Titre > Myopathie de Duchenne

Question publiée au JO le : 09/03/2021 page : 1972

Texte de la question

Mme Huguette Tiegna interroge M. le ministre des solidarités et de la santé sur les dystrophies musculaires de Duchenne, appelées notamment myopathie de Duchenne. À l'occasion de la journée mondiale des maladies rares, le 28 février 2021, il est important d'évoquer cette maladie. La myopathie de Duchenne est une forme de dystrophie musculaire progressive et qui se généralise au fil des années.
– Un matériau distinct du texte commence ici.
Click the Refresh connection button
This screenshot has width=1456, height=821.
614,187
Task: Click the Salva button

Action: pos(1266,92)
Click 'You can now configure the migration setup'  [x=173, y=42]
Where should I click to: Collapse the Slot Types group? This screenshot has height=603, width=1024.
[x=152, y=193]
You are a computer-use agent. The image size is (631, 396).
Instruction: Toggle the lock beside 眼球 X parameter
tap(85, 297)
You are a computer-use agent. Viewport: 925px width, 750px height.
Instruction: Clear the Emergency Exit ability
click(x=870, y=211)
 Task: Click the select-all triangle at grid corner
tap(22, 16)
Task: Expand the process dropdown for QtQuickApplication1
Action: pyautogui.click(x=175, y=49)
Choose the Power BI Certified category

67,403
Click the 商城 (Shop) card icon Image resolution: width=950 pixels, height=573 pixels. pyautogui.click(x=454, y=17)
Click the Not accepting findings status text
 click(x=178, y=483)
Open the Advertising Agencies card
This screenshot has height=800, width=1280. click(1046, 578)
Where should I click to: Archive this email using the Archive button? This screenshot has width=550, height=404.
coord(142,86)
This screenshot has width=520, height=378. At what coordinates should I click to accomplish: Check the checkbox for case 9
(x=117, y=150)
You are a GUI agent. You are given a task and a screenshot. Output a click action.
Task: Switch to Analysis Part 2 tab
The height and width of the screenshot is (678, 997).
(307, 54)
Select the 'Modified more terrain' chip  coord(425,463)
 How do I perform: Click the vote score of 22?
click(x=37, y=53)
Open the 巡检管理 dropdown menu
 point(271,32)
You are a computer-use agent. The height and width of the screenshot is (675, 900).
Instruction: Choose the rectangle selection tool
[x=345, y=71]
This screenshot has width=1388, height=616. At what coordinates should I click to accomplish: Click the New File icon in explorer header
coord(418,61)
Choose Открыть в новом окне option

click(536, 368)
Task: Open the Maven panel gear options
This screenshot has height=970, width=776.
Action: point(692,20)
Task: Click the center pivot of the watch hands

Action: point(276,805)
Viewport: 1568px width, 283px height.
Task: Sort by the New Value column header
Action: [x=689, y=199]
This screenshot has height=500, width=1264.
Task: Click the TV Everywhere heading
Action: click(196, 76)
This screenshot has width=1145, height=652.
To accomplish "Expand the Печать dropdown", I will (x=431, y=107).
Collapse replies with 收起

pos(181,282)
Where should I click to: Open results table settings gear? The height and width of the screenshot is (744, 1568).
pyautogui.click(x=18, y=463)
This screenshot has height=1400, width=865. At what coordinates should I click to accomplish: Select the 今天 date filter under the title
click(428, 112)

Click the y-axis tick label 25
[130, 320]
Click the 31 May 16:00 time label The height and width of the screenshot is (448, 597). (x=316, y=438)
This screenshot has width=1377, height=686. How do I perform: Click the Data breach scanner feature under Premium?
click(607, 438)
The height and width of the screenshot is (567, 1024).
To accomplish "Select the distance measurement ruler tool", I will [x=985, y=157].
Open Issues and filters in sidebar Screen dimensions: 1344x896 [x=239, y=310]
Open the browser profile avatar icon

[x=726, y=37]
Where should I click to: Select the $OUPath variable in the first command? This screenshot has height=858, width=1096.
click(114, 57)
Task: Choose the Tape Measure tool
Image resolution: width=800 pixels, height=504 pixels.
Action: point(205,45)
Cette maladie héréditaire, à transmission récessive liée au chromosome X, se transmet seulement aux garçons. Ainsi, en France, chaque année 150 nouveau-nés présentent cette maladie et affecte 2 500 personnes, il s'agit de la myopathie la plus répandue chez l'enfant. Cette maladie, souvent méconnue, se manifeste habituellement à partir de trois ans chez le jeune garçon et revêt différents symptômes tels qu'une atrophie des muscles, une faiblesse musculaire progressive des membres et du tronc, puis l'atteinte des muscles respiratoires et cardiaque. Ainsi, jusqu'à présent, les traitements proposés relevaient de l'ordre de palliatif, notamment de la rééducation (massages, kinésithérapie), de la chirurgie en complément, l'appareillage, la ventilation pour faciliter la souplesse de la cage thoracique ou encore des traitements nutritionnels afin d'adapter l'alimentation et la façon de déglutir et de manger. Toutefois, plusieurs essais cliniques sont en cours, notamment la thérapie génique à l'origine du Généthon, laboratoire de l'AFM-téléthon, dédié au développement et à la conception de ces produits. En novembre 2020, ils ont reçu l'autorisation de l'Agence nationale de sécurité du médicament et des produits de santé (ANSM) pour démarrer, en France, un essai clinique sur la myopathie de Duchenne. Une centaine de jeunes seront suivis sur une durée de trois mois à trois ans. À ce titre, elle souhaite connaître les modalités de recrutement pour intégrer l'essai clinique et quelle sera la part de financement de l'État eu égard au coût de ce traitement expérimental pour les familles, qui doivent déjà faire face à des dépenses importantes dans le cadre de cette maladie.